▶ _What the task asks_:
The lines to copy from the data below are those that hold the string "Viewport".

▶ _Data to examine_:
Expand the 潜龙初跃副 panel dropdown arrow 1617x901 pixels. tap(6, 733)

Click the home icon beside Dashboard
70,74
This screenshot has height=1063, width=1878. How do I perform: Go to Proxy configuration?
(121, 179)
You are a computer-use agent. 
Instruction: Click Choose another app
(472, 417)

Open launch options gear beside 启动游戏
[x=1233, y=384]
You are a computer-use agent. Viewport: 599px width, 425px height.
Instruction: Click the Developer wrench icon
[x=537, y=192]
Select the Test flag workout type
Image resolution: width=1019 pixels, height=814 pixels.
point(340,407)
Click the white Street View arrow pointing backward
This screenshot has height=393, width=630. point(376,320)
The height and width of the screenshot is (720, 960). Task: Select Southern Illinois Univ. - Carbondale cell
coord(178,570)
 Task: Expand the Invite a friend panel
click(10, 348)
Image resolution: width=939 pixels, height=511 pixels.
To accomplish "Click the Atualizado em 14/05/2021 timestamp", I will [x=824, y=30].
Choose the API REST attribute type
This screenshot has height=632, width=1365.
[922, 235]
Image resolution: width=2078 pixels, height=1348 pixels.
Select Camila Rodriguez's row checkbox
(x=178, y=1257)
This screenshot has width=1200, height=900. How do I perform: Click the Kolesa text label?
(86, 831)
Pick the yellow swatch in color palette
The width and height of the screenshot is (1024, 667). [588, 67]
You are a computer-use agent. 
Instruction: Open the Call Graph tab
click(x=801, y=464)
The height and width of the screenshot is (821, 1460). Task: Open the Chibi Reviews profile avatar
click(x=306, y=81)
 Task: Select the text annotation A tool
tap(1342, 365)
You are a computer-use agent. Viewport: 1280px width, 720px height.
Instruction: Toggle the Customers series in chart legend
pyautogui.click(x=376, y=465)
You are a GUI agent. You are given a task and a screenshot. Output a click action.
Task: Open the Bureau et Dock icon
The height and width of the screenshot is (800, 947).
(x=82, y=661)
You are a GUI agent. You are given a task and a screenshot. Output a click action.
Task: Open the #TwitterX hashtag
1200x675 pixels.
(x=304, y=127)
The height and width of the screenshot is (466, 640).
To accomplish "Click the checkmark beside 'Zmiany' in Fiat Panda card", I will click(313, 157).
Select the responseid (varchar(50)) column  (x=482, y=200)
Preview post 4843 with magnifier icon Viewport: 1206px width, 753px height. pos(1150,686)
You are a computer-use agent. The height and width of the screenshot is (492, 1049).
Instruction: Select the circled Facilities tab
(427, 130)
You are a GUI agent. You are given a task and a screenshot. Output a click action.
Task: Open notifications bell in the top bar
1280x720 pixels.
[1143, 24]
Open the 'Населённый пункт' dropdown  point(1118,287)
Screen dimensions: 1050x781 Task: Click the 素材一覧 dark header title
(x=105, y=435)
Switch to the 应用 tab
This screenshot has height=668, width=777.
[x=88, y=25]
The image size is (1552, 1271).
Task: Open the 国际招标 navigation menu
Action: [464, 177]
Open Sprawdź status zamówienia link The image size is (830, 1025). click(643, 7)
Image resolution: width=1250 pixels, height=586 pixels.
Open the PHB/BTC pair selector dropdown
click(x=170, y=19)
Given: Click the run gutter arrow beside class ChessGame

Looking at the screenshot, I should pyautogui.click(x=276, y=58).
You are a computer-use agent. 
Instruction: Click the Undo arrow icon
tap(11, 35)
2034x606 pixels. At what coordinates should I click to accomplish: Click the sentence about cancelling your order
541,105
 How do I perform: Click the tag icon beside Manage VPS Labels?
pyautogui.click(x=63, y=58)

▶ _Finished exercise_:
You are a computer-use agent. Viewport: 599px width, 425px height.
You are a computer-use agent. Viewport: 1280px width, 720px height.
Preview post 4843 with magnifier icon Viewport: 1206px width, 753px height. pos(1150,686)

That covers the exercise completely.